Decide whether each statement below agrees with the text on the Catholic catechism. Answer yes or no for each and quote the deciding words of the text: (a) the first part of the catechism is a commentary on the creed; (b) the chapter headed "I believe in the Holy Spirit" includes an article on the last judgment; (c) Noll and Nystrom's book was published by Crossway.

Text shown —
::::::::
4. Mark A. Noll and Carolyn Nystrom, Is the Reformation Over? An Evangelical Assessment of Contemporary Roman Catholicism (Grand Rapids: Baker Academic, 2005), 119. For an additional evangelical assessment of the catechism, see Gregg R. Allison, Roman Catholic Theology and Practice: An Evangelical Assessment (Wheaton: Crossway, 2014).

This alleged consensus stems from a ‘common orthodoxy’ based on the ancient trinitarian creeds, like Nicaea, which articulate the triune nature of God, the incarnation of Jesus Christ as the God-man, the need for salvation, the reality of the church, the hope of eternal salvation, and so on. This is to say that Roman Catholicism allegedly espouses Nicene—and therefore trinitarian—Christianity. Indeed, the first part of the Catechism of the Catholic Church is a commentary on the creed and is structured under these headings:

  • “I believe in God the Father” (section 2, chapter 1). This chapter includes articles on God the Father, God the Almighty, heaven and earth, as well as man and the Fall.
  • “I believe in Jesus Christ, the Only Son of God” (section 2, chapter 2). This chapter includes articles on the incarnation, the virgin Mary, and the life, crucifixion, burial, descent into hell, resurrection and ascension of Jesus Christ, as well as the last judgement.
  • “I believe in the Holy Spirit” (section 2, chapter 3). This chapter includes articles on the Holy Catholic Church, the communion of the saints, Mary, the forgiveness of sin, the resurrection of the body, and eternal life.

This first part of the catechism is structured according to the wording of the Nicene Creed, and this pattern seemingly permeates the rest of the catechism. But before we rush to the conclusion that evangelicals and Catholics embrace the same trinitarian faith on this basis, let’s look more closely at the Catholic Catechism’s trinitarian confession, as well as what comes before and after it.
::::::::
Data shown —
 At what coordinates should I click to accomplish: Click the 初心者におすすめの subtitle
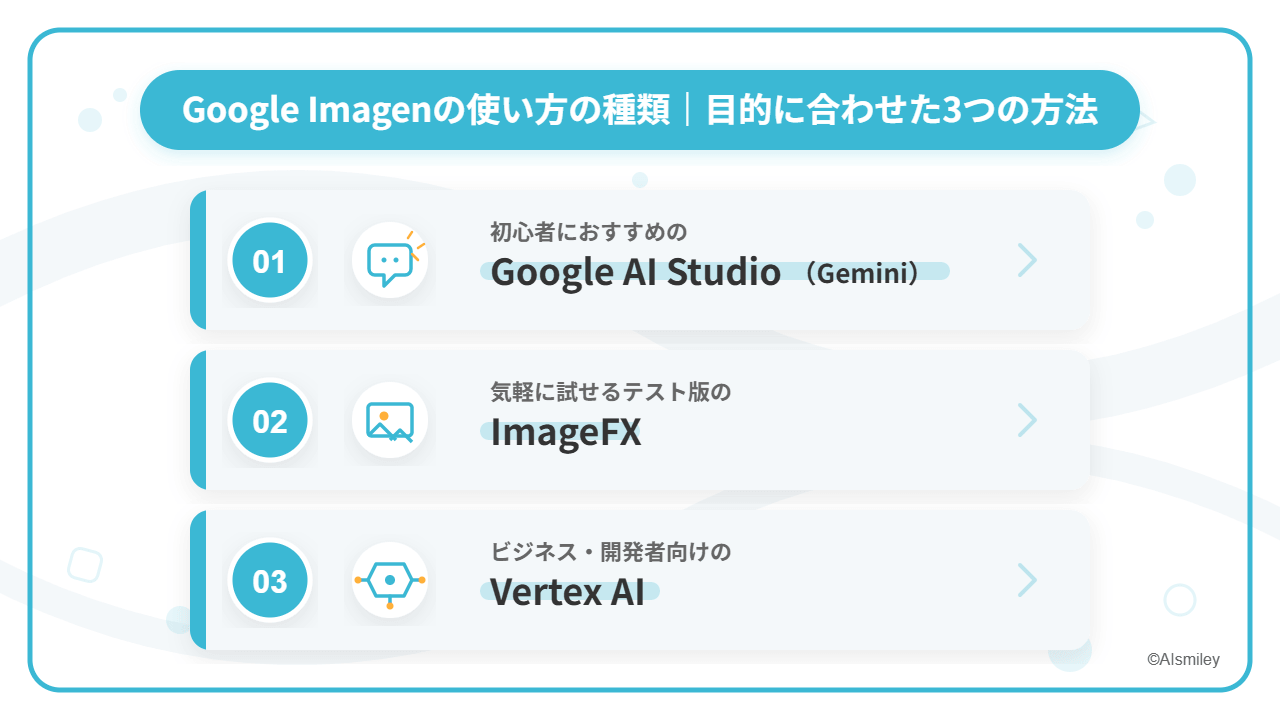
::::::::
Result of this exercise —
(a) Yes: "the first part of the Catechism of the Catholic Church is a commentary on the creed"
(b) No: "This chapter includes articles on the Holy Catholic Church, the communion of the saints, Mary, the forgiveness of sin, the resurrection of the body, and eternal life."
(c) No: "(Grand Rapids: Baker Academic, 2005)"